> _DATA FOR THIS EXERCISE_:
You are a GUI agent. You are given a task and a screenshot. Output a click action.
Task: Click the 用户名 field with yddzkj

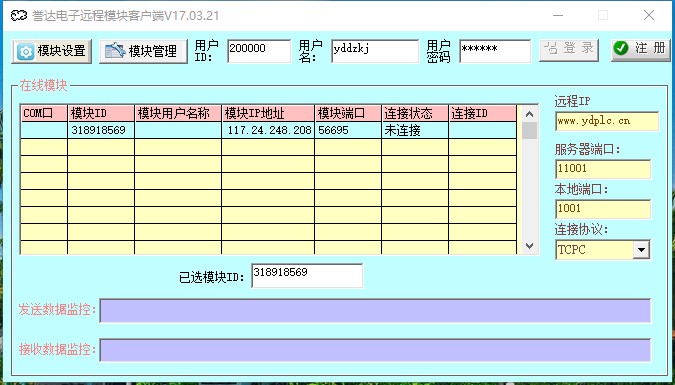point(375,51)
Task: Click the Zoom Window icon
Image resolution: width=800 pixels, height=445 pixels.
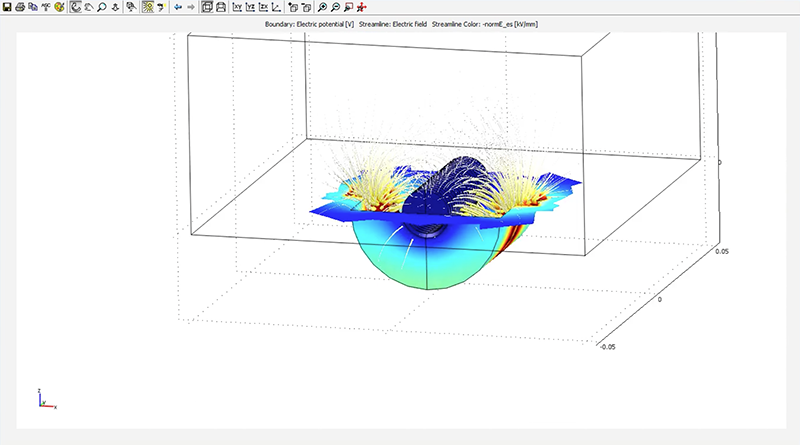Action: [347, 7]
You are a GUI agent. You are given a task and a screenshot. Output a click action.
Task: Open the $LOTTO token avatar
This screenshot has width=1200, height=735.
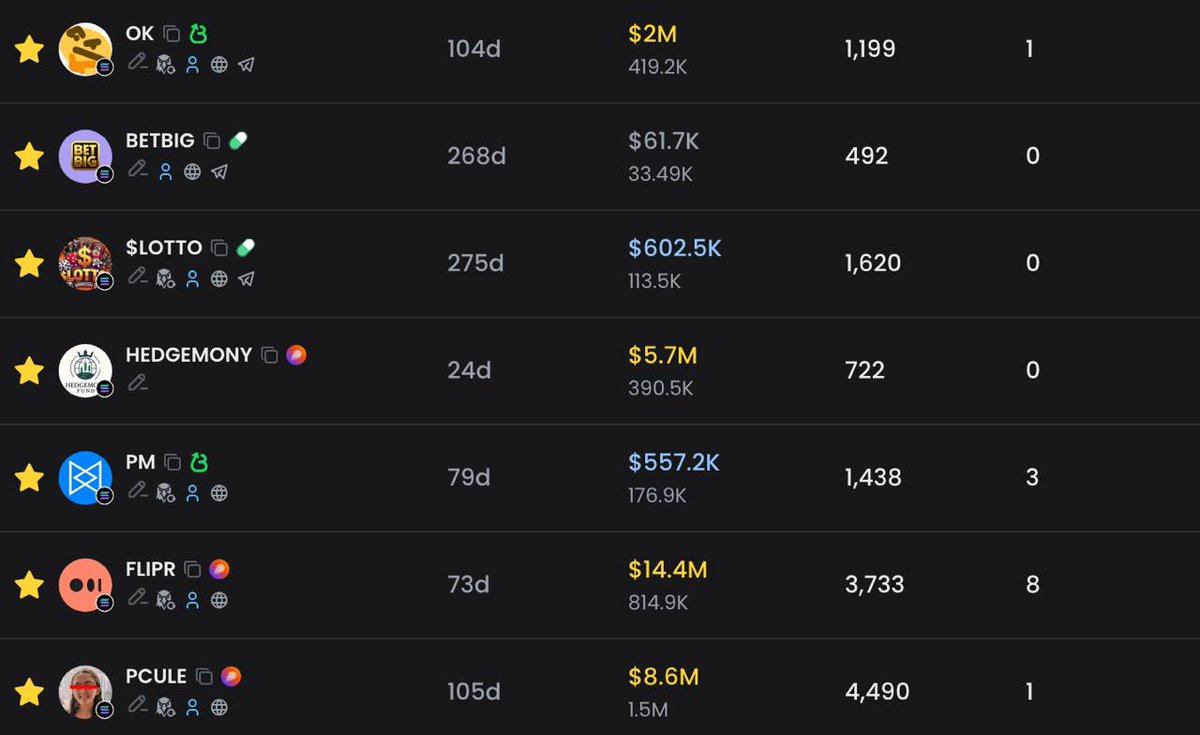pyautogui.click(x=85, y=263)
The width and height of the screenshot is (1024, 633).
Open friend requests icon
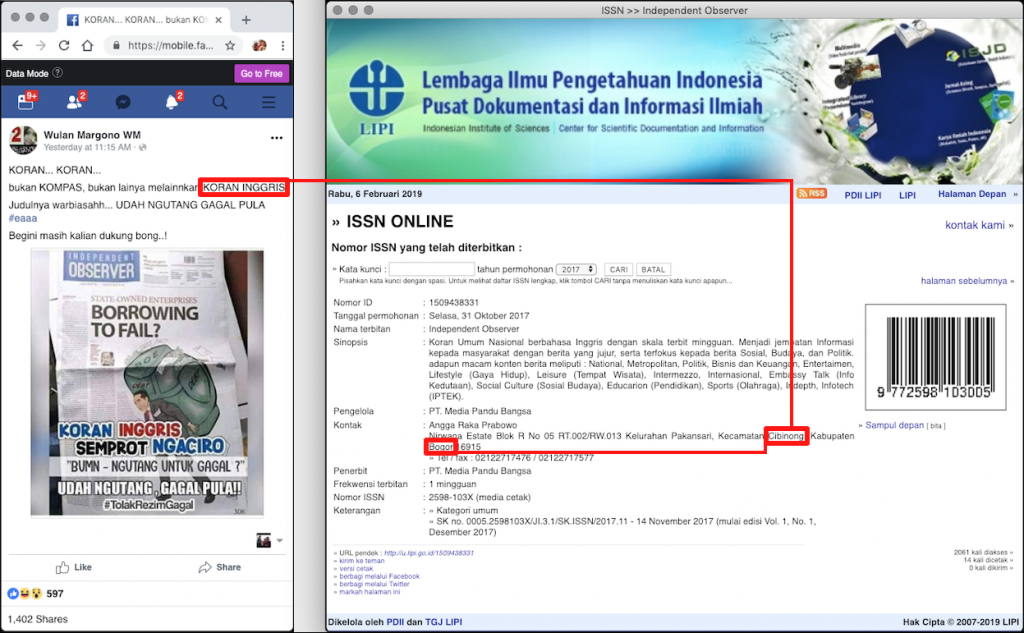pyautogui.click(x=75, y=102)
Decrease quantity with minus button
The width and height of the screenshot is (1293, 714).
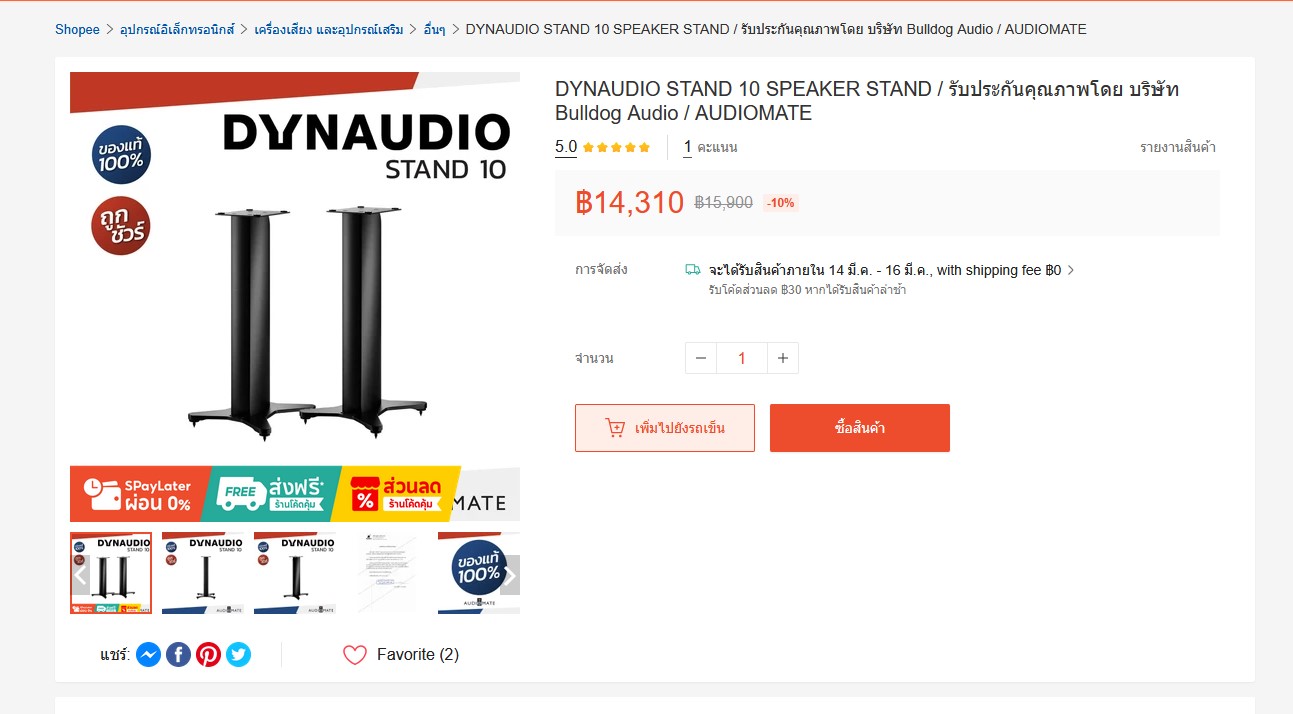(x=701, y=358)
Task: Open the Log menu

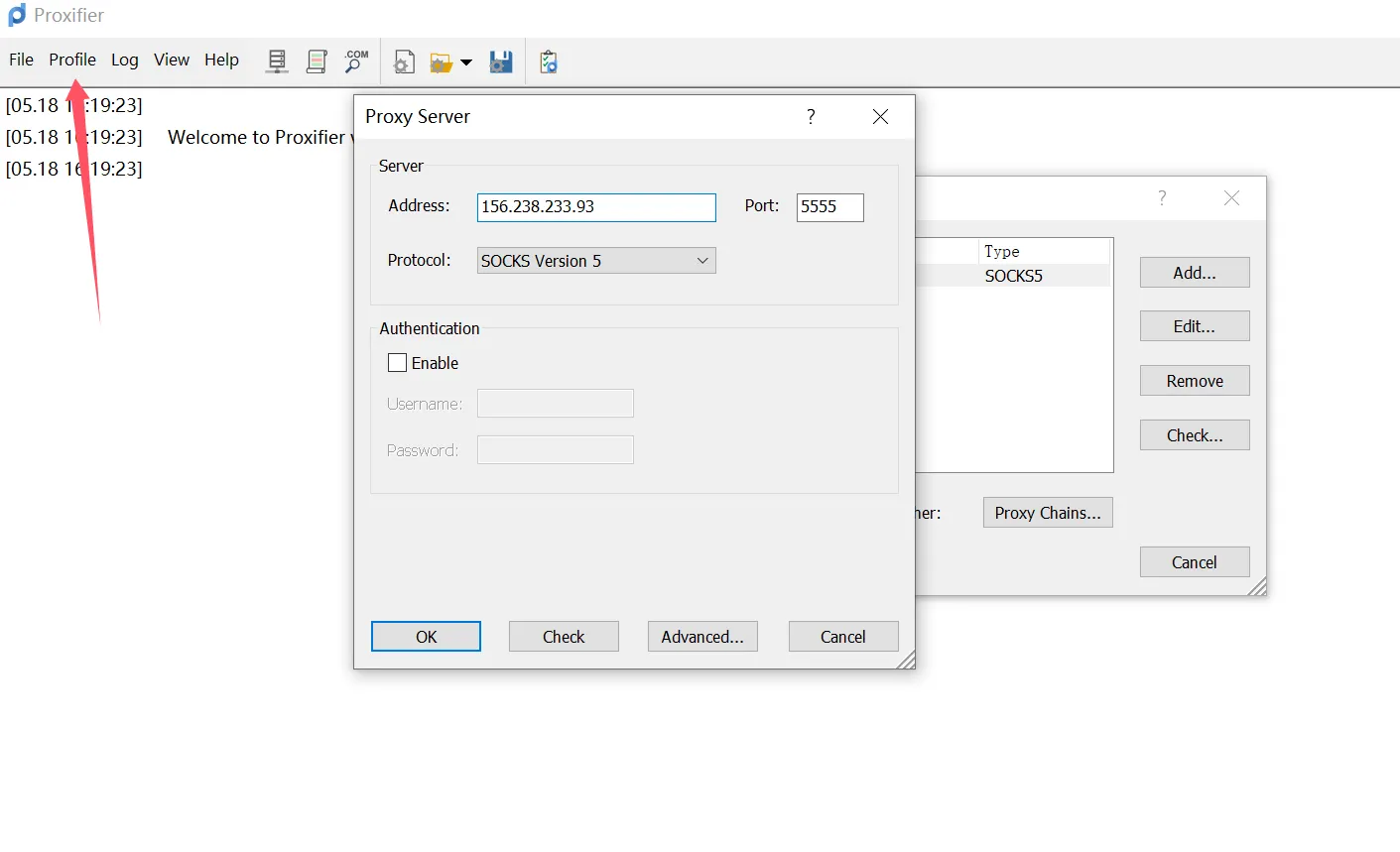Action: [124, 60]
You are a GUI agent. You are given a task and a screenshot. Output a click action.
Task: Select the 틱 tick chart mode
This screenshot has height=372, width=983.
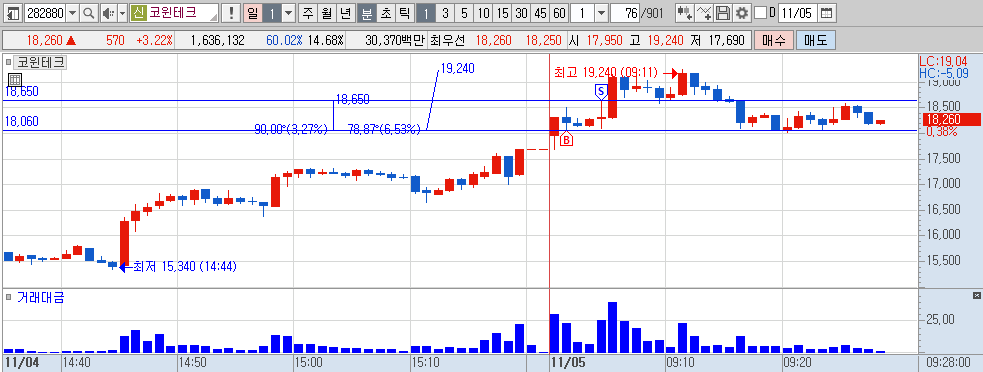pyautogui.click(x=404, y=13)
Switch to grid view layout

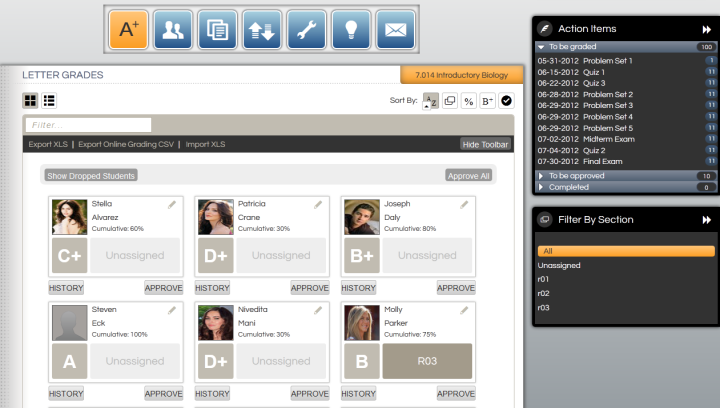(x=31, y=100)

> _GOAL OF THE EXERCISE_: The records above must all be output exactly. Omit the images.

> _RESPONSE_:
You are a GUI agent. You are given a task and a screenshot. Output a click action.
Task: Click the 用户名 field with yddzkj

point(375,51)
Task: Click the Zoom Window icon
Image resolution: width=800 pixels, height=445 pixels.
Action: [347, 7]
You are a GUI agent. You are given a task and a screenshot. Output a click action.
Task: Open the $LOTTO token avatar
This screenshot has width=1200, height=735.
pyautogui.click(x=85, y=263)
The width and height of the screenshot is (1024, 633).
Open friend requests icon
pyautogui.click(x=75, y=102)
Decrease quantity with minus button
The width and height of the screenshot is (1293, 714).
(x=701, y=358)
Task: Open the Log menu

Action: [124, 60]
You are a GUI agent. You are given a task and a screenshot. Output a click action.
Task: Select the 틱 tick chart mode
This screenshot has height=372, width=983.
pyautogui.click(x=404, y=13)
Switch to grid view layout

(x=31, y=100)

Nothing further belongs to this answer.